<アジア大会:柔道>◇16日◇中国・広州

 柔道女子48キロ級の福見友子(25=了徳寺学園職)が「疑惑の判定」で金メダルを逃した。地元中国の呉樹根との決勝は、ポイントこそ奪えなかったが、積極的に技を仕掛け、優勢に試合を進めた。だがゴールデンスコア(GS)の末の旗判定で1-2でまさかの敗戦。代表首脳陣も「100人が見たら100人が福見の勝ち」と激怒。今大会は7個の金メダルを獲得したが、お家芸の階級で後味の悪い結末となった。

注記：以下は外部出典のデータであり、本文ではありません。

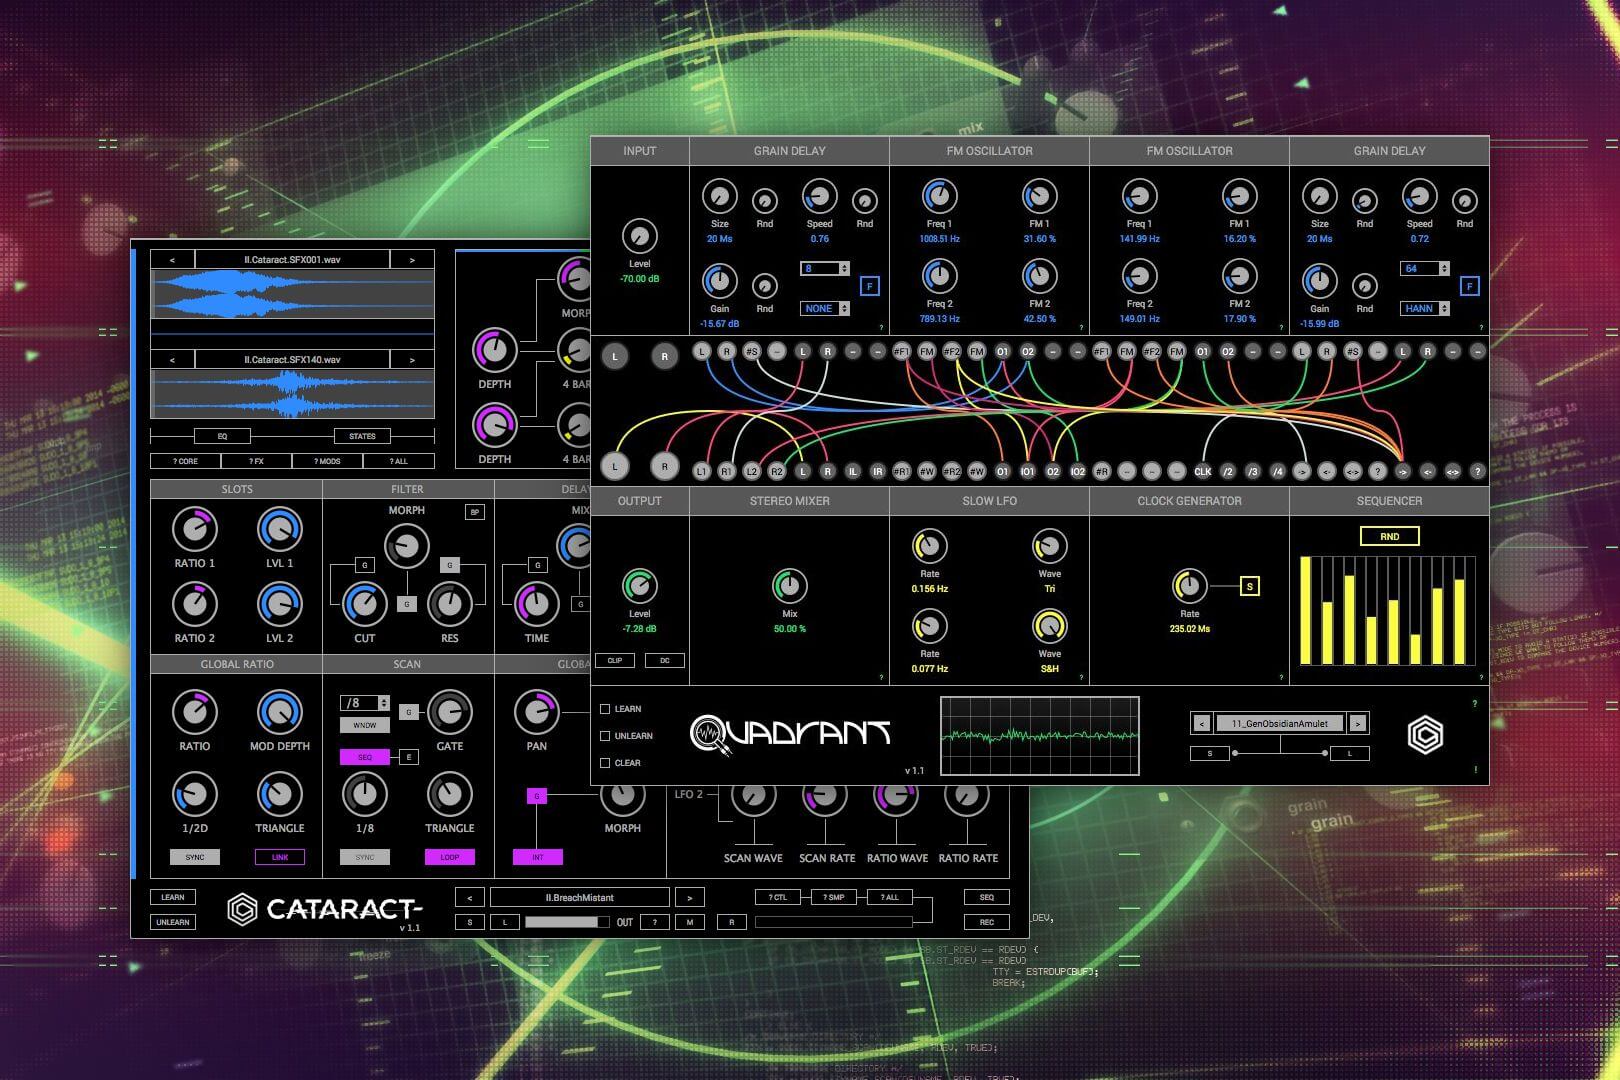Click the Clock Generator Rate knob

[x=1189, y=587]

 1-2の旗判定を見て、福見はぼうぜんと立ち尽くした。有効ポイントこそなかったが、小内刈りを積極的に仕掛け、GSでは3度も相手の体勢を崩した。だが福見がともえ投げから寝技に引き込もうとして相手の下になるだけで、呉の優勢と勘違いした大観衆が沸く。その歓声に惑わされたのか、モンゴル人主審と韓国人副審が呉に旗を上げた。到底、受け入れられない。「自分の中では勝ったと思ったけど、投げないと意味がない。負けと同じです」。福見は怒りの矛先を自分に向けるしかなかった。

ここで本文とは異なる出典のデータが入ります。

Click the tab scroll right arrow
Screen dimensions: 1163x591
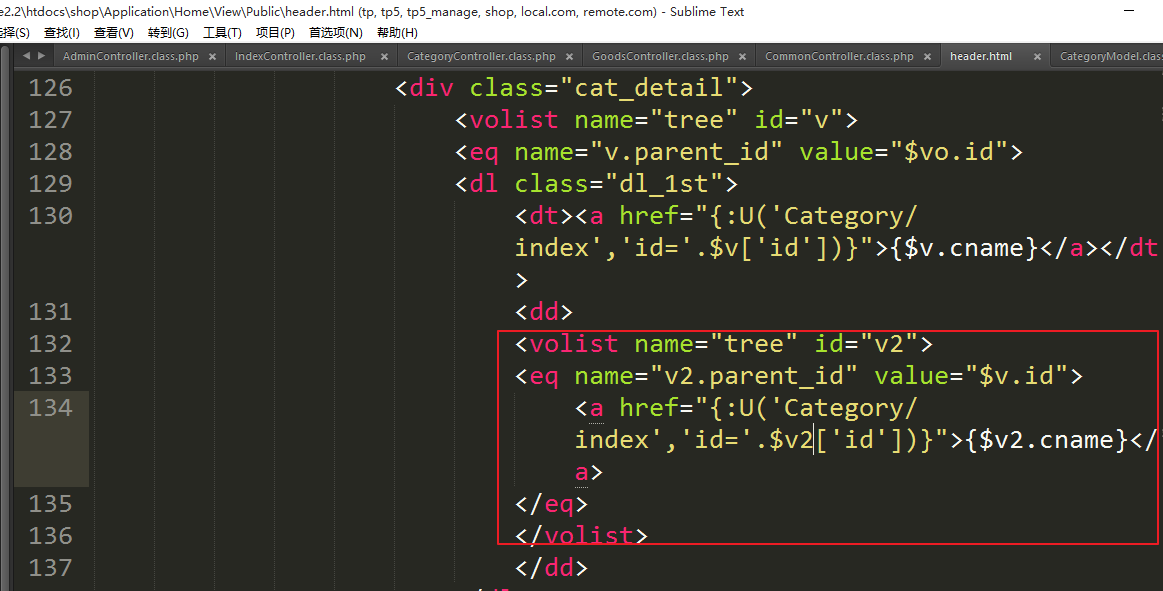[x=41, y=57]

 代表首脳陣の怒りは収まらなかった。吉村和郎強化委員長は「あんな判定をしていたら中国自体が疑われる。100人が見たら、100人が福見の勝ちだと言う」と吐き捨てるように言った。女子代表の園田隆二監督も「審判の判定は絶対と言うけど、誰もが『負けた』という試合じゃない。相手が逃げる中で、しっかり攻めていた」と福見をかばった。

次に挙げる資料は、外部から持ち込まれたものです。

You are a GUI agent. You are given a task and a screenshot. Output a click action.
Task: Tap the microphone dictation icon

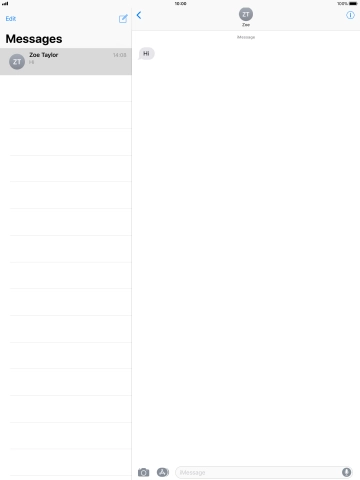(346, 472)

 地元寄りの判定が下される傾向にあるが、モラルの低いシーンが目立った。帯をわざわざ外して道着を直す露骨な呉の時間稼ぎに対し、主審は注意もしない。畳の外にいる地元の係員が観衆の声援をあおり、呉勝利の瞬間には跳び上がって喜んだ。そこに礼節を重んじる柔道の世界はなかった。

 今大会は9月の世界選手権に出た審判員は数人程度。00年シドニー五輪で篠原対ドイエの「世紀の誤審」の時にテレビ解説で「これは誤審です。明らかな誤審です」と毅然(きぜん)と言い、今大会は審判を務める岡田弘隆氏も身内に対して厳しかった。「少なくとも決勝を務めるレベルの審判ではなかった」。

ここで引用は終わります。